Modern operating systems allow us to set the page size both globally and for individual allocations. CPUs only support a defined set of page sizes — mine, for example, can use either 4K or 2M pages. Another typical page size is 1G — it is usually only relevant for server-grade hardware with hundreds of gigabytes of RAM. Anything over the default 4K is called huge pages on Linux and large pages on Windows.
On Linux, there is a special system file that governs the allocation of huge pages. Here is how to make the kernel give you huge pages on every allocation:
$ echo always > /sys/kernel/mm/transparent_hugepage/enabled
Enabling huge pages globally like this isn’t always a good idea because it decreases memory granularity and raises the minimum memory that a process consumes — and some environments have more processes than free megabytes of memory. So, in addition to always
and never
, there is a third option in that file:
$ cat /sys/kernel/mm/transparent_hugepage/enabled
always [madvise] never
madvise
is a special system call that lets the program advise the kernel on whether to use huge pages or not, which can be used for allocating huge pages on-demand. If it is enabled, you can use it in C++ like this:
#include <sys/mman.h>
void *ptr = std::aligned_alloc(page_size, array_size);
madvise(ptr, array_size, MADV_HUGEPAGE);
You can only request a memory region to be allocated using huge pages if it has the corresponding alignment.

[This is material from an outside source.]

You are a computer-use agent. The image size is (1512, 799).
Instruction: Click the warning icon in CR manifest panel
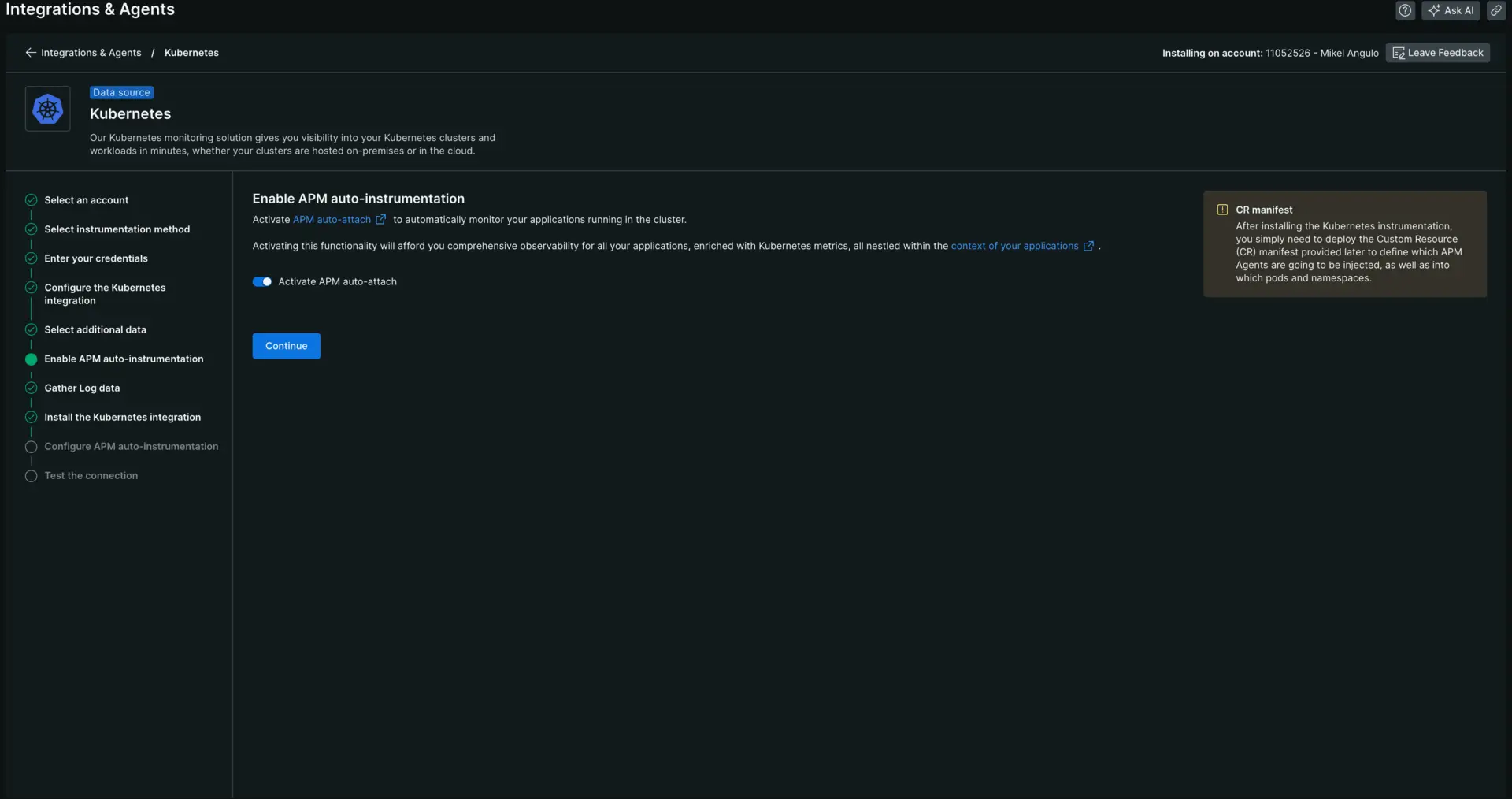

Windows has similar functionality. Its memory API combines these two functions into one:
#include "memoryapi.h"
void *ptr = VirtualAlloc(NULL, array_size,
MEM_RESERVE | MEM_COMMIT | MEM_LARGE_PAGES, PAGE_READWRITE);
In both cases, array_size
should be a multiple of page_size
.
#Impact of Huge Pages
Both variants of allocating huge pages immediately flatten the curve:
Enabling huge pages also improves latency by up to 10-15% for arrays that don’t fit into the L2 cache:
In general, enabling huge pages is a good idea when you have any sort of sparse reads, as they usually slightly improve and (almost) never hurt performance.
That said, you shouldn’t rely on huge pages if possible, as they aren’t always available due to either hardware or computing environment restrictions. There are many other reasons why grouping data accesses spatially may be beneficial, which automatically solves the paging problem.